Toparlamak gerekirse açık ve net biçimde paniklediler. Çünkü İstanbul tabanı artık onları dinlemiyor, PKK baskı kuramıyor, bunlar da bu yüzden bu algılarla bir alan yaratmaya çalışıyorlar. Ama Allah’ın izniyle, daha 10 gün var, biz bu alanı daraltacağız. Biz bu yola baş koyduk, Kürt insanını bunlardan kurtaracağız. Bağımsız, demokratik ve özgür Türkiye’de hepimiz birlikte, kardeşçe, 781 bin kilometreye, ay yıldızlı bayrağa, ezana, Kuran’a sahip çıkarak yaşayacağız. Eğer bedel ödenmesi gerekiyorsa, bedel ödemeye de hazırız. Yeter ki çocuklarımız kurtulsun. Yeter ki artık bu kan ve gözyaşı dursun.
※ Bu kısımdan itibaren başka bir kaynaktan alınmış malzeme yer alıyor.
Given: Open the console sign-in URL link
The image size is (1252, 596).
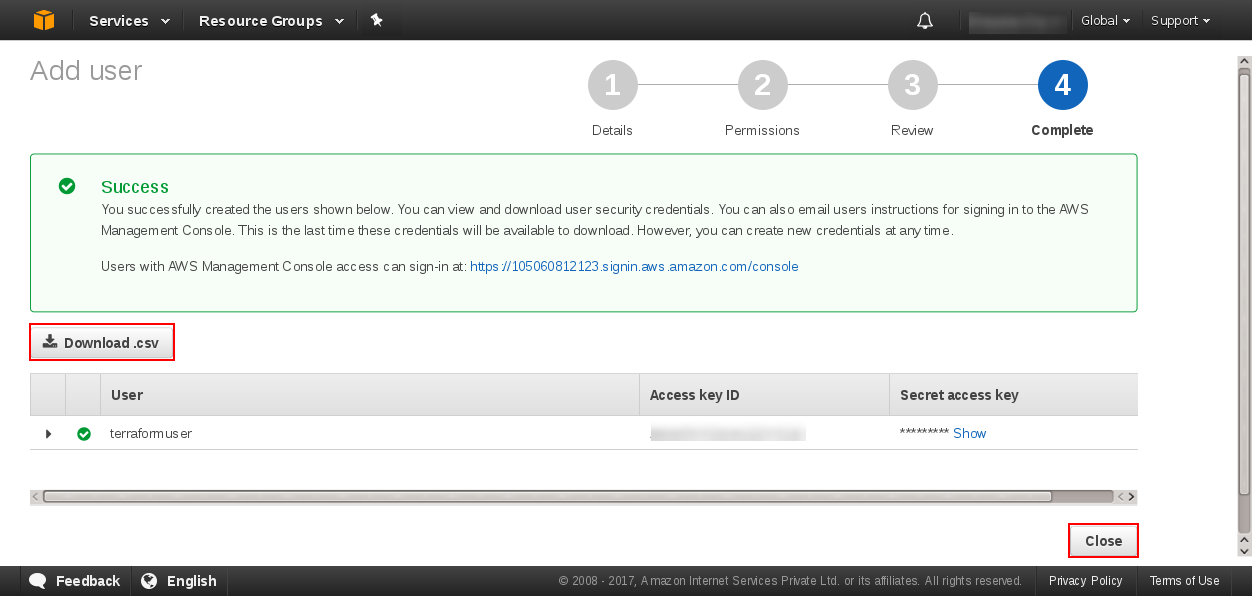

AŞİRET LİDERİ MEHMET TİMURAĞAOĞLU
Güneş nasıl balçıkla sıvanmaz, bu insanlar da bunu söyleyince bir şey olmaz. 2002’den sonra AK Parti, gerçekten bu ülkenin sosyal devlet yapısına dönmesini sağladı. Yetmezmiş gibi Kürtlere verilen tüm hakları, kanunları o verdi. AK Parti’nin döneminde hem televizyonun Kürtçeleşmesi, hem mahkemelerde Kürtçe’nin dil olarak kabul edilmesi vardır. Öneri yapmış, hangi şartlarda kabul edilmiş, kimler karşı gelmiş belli. Hem CHP hem HDP ret oyu kullanmışlar. Kimileri meclisten çıkıp boykot ettiler, kimileri ret oyu kullandılar. Aslında bu utançlarından dolayı toplumun içine çıkamamaları lazım. Hani yüzle sen reddettin, hangi yüzle oy istiyorsun? Onların gözüne sokmak lazım bunu. Sezai Temelli, utanmadan, geçen seçim sürecinde “vadedilmiş topraklar” dedi. Utanmadınız mı? Vadedilmiş toprak, Yahudilerin topraklarıdır. Burası Yahudilerin toprağı öyle mi? Utanmadınız mı?
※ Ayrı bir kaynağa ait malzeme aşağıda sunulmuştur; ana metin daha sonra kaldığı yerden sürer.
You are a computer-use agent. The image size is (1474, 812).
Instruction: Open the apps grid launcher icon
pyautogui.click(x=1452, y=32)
Buna rağmen, bu güneşi görmelerine rağmen hala yalana ve iftiraya sarılıyorsa, hala insanları manipüle edip yanlış ifade etmeye çalışıyorsa artık 21. yüzyıldayız insanlarımızın da bunu görmesi lazım, kör olmaması lazım. 17 yıl içinde meclisten geçen kanunların hepsi tek tek devrim oldu. Bu gerçeği, elimizi vicdanımıza koyup kabul etmemiz lazım. Türkiye’de çığır açtığını, Türkiye’nin dünya nezdinde sosyal devlete dönüşmesini sağladığını hepimiz görebiliyoruz. Artık bu sessiz devrimi hala görmek istemiyorlarsa, kusura bakmasınlar bu insanlarımızı aldatmanın anlamı olmaz. AK Parti’nin son 17 yıldır meclisteki çoğunluğuyla özellikle kültür, insan hakları ile ilgili çıkardığı kanunları göz önünde bulundurduğumuzda Sayın Cumhurbaşkanımızın Başbakanlık döneminde çıkardığı bu kanunlar ile dünyada Kürtlere verilmeyen hakları verdiğini görüyoruz. Bunu görmemek ayrı, görmek istememek ayrı konudur.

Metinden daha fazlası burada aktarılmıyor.